Sucht bei Freunden und Kollegen
Maria Surges-Brilon leitet die Caritas-Suchtberatung in Euskirchen.
Es antwortet Maria Surges-Brilon. Sie ist Leiterin der Caritas-Suchtberatung in Euskirchen.
Was kann ich tun, wenn ich vermute, dass mein Freund oder Kollege suchtkrank ist?
Bleiben Sie vor allem offen und ehrlich. Sie haben vielleicht mitbekommen, dass der Betreffende morgens schon eine Fahne hat, dass er plötzlich lügt oder dass er während der Arbeit unachtsam wird. Dann sprechen Sie ihn konkret darauf an, was Sie wahrnehmen.

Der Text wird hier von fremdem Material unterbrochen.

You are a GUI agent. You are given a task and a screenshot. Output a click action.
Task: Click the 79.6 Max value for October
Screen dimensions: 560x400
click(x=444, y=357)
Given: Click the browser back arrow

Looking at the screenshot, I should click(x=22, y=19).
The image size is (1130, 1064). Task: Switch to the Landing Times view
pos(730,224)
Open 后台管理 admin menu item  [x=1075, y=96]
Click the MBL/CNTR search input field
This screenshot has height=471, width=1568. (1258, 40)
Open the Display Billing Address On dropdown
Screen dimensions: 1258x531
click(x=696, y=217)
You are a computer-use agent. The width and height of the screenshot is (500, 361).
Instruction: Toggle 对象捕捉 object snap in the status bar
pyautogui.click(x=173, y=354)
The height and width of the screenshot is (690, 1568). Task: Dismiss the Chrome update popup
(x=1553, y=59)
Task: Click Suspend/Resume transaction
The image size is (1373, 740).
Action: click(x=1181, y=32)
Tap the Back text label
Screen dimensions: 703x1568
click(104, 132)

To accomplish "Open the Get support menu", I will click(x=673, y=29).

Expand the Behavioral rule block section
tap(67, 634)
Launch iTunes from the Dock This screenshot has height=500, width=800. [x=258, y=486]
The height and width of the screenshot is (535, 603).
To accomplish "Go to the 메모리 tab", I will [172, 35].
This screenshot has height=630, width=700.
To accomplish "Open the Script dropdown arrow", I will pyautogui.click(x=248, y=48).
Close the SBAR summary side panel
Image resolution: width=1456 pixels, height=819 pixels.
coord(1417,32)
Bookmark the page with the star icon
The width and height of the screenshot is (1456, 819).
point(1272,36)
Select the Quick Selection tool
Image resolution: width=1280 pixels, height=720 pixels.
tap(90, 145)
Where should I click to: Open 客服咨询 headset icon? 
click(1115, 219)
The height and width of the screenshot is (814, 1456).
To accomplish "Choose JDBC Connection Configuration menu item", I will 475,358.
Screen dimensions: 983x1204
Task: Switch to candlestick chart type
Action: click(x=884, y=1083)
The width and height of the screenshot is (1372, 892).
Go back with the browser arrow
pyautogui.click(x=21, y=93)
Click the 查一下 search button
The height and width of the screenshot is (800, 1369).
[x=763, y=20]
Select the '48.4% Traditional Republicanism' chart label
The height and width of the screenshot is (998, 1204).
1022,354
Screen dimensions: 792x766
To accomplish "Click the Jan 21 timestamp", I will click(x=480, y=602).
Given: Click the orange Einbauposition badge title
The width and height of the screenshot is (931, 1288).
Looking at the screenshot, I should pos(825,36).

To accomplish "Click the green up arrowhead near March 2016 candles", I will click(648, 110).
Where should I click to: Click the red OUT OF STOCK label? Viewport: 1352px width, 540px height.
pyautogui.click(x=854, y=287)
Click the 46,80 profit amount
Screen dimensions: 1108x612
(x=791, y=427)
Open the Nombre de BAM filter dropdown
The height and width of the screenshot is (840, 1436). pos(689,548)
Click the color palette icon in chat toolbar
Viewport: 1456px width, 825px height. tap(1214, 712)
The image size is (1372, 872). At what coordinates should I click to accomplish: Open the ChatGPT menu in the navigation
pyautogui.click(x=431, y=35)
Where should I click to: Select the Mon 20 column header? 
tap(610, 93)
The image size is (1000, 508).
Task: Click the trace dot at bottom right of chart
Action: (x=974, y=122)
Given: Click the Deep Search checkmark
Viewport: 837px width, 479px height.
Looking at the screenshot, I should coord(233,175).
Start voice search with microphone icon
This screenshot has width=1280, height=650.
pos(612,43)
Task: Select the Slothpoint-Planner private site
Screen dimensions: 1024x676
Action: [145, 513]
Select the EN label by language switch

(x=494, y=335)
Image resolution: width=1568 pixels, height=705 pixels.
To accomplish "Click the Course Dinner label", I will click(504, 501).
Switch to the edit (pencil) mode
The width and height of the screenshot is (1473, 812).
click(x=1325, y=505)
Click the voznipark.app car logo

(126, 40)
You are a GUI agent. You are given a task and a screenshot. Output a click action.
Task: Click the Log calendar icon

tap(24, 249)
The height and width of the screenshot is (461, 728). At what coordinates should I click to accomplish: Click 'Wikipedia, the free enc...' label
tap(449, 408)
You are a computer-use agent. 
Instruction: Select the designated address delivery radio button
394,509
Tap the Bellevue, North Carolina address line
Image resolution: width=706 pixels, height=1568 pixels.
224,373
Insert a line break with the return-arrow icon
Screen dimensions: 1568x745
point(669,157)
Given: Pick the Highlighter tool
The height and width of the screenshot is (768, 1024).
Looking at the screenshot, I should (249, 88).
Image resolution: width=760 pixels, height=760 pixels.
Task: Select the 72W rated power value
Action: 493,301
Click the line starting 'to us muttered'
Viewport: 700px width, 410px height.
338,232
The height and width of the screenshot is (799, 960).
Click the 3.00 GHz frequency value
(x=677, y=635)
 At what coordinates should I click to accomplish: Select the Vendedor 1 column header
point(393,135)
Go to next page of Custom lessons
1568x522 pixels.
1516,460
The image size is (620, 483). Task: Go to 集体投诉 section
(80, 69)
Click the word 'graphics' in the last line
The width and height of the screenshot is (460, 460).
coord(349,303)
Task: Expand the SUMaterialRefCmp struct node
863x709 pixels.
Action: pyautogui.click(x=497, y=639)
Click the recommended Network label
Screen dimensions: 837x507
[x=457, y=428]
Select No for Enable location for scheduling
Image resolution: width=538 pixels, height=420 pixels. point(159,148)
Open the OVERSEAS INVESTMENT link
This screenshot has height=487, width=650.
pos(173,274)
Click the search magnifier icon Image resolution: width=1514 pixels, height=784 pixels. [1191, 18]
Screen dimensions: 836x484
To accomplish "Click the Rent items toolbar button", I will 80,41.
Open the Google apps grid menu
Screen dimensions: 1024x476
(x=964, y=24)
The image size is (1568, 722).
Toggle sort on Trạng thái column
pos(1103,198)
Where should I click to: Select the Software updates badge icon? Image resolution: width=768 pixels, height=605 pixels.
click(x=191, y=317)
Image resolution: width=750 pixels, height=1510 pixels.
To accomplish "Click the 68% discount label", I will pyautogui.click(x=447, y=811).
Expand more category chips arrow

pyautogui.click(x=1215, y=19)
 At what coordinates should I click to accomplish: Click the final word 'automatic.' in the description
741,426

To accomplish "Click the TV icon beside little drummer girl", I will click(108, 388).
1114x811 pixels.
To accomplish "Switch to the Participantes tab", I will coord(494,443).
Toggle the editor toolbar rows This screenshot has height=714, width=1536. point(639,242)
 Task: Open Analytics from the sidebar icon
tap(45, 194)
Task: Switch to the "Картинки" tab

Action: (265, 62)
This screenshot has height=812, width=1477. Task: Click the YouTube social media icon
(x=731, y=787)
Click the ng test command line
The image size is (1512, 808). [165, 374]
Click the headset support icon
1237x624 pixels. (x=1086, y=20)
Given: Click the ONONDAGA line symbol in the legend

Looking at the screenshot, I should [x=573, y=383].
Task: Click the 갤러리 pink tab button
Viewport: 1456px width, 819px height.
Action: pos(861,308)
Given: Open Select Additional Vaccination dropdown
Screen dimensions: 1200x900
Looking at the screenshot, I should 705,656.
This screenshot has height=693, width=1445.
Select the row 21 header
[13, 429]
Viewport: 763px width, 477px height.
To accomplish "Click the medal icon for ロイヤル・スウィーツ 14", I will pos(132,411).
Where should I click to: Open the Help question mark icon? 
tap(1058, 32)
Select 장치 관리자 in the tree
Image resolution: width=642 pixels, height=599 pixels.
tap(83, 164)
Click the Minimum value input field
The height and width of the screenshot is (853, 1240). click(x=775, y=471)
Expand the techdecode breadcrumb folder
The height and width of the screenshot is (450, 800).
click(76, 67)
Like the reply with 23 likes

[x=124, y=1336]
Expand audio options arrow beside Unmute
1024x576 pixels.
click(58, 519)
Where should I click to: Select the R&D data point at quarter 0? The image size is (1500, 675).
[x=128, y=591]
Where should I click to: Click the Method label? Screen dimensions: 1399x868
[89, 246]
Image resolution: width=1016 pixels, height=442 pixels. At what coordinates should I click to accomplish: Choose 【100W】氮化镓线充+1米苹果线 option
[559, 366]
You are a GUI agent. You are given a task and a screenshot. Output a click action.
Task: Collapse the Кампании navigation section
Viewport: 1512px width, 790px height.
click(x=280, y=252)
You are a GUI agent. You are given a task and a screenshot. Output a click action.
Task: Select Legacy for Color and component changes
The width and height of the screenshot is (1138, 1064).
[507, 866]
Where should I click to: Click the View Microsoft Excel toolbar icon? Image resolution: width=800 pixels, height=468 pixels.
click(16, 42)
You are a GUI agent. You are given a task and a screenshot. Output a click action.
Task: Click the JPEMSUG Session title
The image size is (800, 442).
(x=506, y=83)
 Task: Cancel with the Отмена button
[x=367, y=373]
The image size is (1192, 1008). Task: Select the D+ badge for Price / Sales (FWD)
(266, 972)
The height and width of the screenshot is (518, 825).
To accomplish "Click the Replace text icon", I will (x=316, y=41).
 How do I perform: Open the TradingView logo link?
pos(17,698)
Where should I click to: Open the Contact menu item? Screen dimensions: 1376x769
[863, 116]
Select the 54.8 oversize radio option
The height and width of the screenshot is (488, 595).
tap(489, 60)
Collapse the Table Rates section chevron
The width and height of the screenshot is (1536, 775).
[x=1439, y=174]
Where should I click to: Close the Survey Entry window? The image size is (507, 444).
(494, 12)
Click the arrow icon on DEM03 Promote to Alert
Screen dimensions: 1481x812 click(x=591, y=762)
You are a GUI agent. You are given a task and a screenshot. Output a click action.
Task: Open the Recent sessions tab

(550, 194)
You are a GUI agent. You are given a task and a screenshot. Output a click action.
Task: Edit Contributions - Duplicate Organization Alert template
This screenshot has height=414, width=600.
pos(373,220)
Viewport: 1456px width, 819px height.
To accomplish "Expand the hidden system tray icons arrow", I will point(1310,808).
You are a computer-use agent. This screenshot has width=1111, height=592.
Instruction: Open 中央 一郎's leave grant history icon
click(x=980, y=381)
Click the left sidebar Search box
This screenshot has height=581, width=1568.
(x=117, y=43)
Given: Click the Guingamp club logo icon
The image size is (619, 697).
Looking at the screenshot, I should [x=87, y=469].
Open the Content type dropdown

Aber stellen Sie keine Diagnose und machen Sie ihm keine Vorwürfe. Sagen Sie besser: "Du veränderst Dich, ich mache mir Sorgen. Kann das sein, dass da irgendwas ist?" Je ehrlicher, offener und wertschätzender so eine Rückmeldung ist, um so eher kann sie jemand annehmen.
Welche Verantwortung habe ich für Freunde und Kollegen?
Natürlich sind Sie nicht für die Sucht des Gegenübers verantwortlich, auch wenn Sie heftigen Streit mit ihm hatten oder ihn als Chef überfordert haben. Wer süchtig ist, trägt alleine die Verantwortung dafür. Ich kann zwar eine mitmenschliche Verantwortung spüren, aber das ist etwas anderes. Es gibt Ursachen für die Entwicklung von Abhängigkeit. Das können Konflikte sein, unerfüllte Sehnsüchte, Überforderung, Unterforderung oder auch etwas, das lange in der Vergangenheit zurück liegt. Das sind die Hintergründe. Dass aber jemand den Weg wählt, mit einem Suchtmittel diese Probleme zu lösen, ist allein seine Entscheidung. Das muss man immer differenzieren.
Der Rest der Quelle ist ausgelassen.